Gemma 4、Phi-4、Qwen3:高密度およびMoE推論言語モデルにおける精度と効率のトレードオフ

arXiv cs.CL / 2026/4/9

💬 オピニオンIdeas & Deep AnalysisModels & Research

要点

  • 本論文は、推論に特化した最新の命令チューニングLLM7モデル(高密度およびMoE)を、ARC-Challenge、GSM8K、Math Level 1〜3、TruthfulQA MC1に対してベンチマークし、ゼロショット、チェーン・オブ・ソート(CoT)、およびfew-shot CoTによるプロンプトを用いて評価する。
  • 結果は、実際のエンドツーエンドの精度と効率の関係が、モデルのアーキテクチャとプロンプトの組み合わせによって決まることを示している。なかでもGemma-4-E4Bは、比較的低いVRAM(14.9 GB)を併せ持ちながら、最良の総合重み付き精度(0.675)を達成した。
  • MoEモデルは、パラメータ/計算量効率が高いことが期待されるが、本研究ではスパース活性化それ自体では最適な実運用ポイントが保証されないことが明らかになった。精度とリソース使用量は、モデルや設定ごとに大きく変動する。
  • タスク別の性能傾向はファミリーごとに異なる。GemmaモデルはARCおよびMathで優位であり、PhiモデルはTruthfulQAで最も強い。GSM8Kはプロンプトへの感度が非常に高く、few-shot CoTではPhi-4の推論性能が急落する。
  • 著者らは、再現可能なベンチマーク用パイプライン、集計結果、統計解析を公開し、レイテンシやGPUメモリ制限といった現実的な制約のもとでのデプロイメント志向の評価を支援することを意図している。

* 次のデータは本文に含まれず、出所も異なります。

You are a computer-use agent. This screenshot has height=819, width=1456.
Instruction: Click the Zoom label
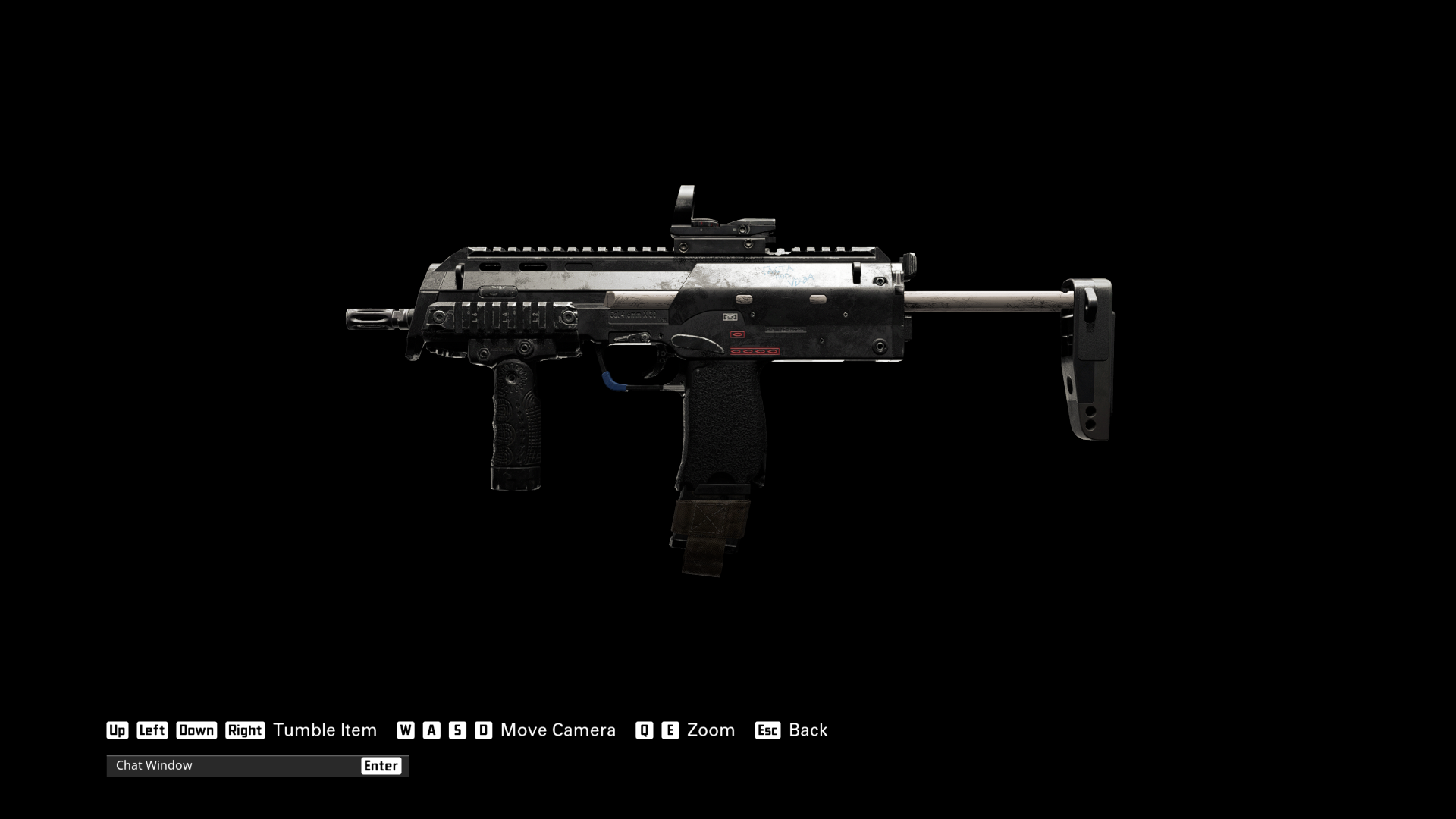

要旨: 混合専門家(MoE)言語モデルは、トークンごとにパラメータの一部のみが活性化されるため、密なモデルよりも品質と効率のトレードオフが良いことが多いと期待されますが、その利点の実際的価値は、現実的な推論の制約下でのエンドツーエンドの振る舞いに依存します。本研究では、密型およびMoE設計の両方を含む、推論志向の命令調整モデル7つを対象にした統制された実証ベンチマークを提示します。具体的には、Gemma-4-E2B、Gemma-4-E4B、Gemma-4-26B-A4B、Phi-4-mini-reasoning、Phi-4-reasoning、Qwen3-8B、Qwen3-30B-A3Bを取り上げ、4つのベンチマーク(ARC-Challenge、GSM8K、Math Level 1-3、TruthfulQA MC1)に対して、3つのプロンプト戦略(ゼロショット、連鎖的思考(chain-of-thought)、few-shot連鎖的思考)で評価しました。本研究は、合計8,400件の「モデル-データセット-プロンプト」評価をカバーし、精度、レイテンシ、ピークGPUメモリ使用量(VRAM)、および概算の浮動小点演算(FLOPs)/トークンの代理指標を記録します。加重マルチタスクの要約では、few-shot連鎖的思考を用いたGemma-4-E4Bが最良の総合結果を達成し、加重精度0.675、平均VRAM 14.9 GBを記録しました。一方でGemma-4-26B-A4Bは精度0.663と僅差だったものの、メモリ使用量は48.1 GBと大幅に多いことがわかりました。タスク別では、GemmaモデルがARCおよびMathで優勢であり、PhiモデルはTruthfulQAで最も強く、GSM8Kはプロンプトへの感度が最も大きく、特にPhi-4-reasoningが連鎖的思考では0.67だったのに対し、few-shot連鎖的思考では0.11まで急落しました。これらの結果は、疎な活性化だけでは最良の実用的な運用点が保証されないことを示しています。観測される精度と効率のトレードオフは、アーキテクチャ、プロンプトプロトコル、そしてタスク構成の双方に依存します。我々は、再現可能なベンチマークのパイプライン、集約結果、および対となる統計解析を公開し、現実の資源制約下での推論LLMの導入志向の評価を支援します。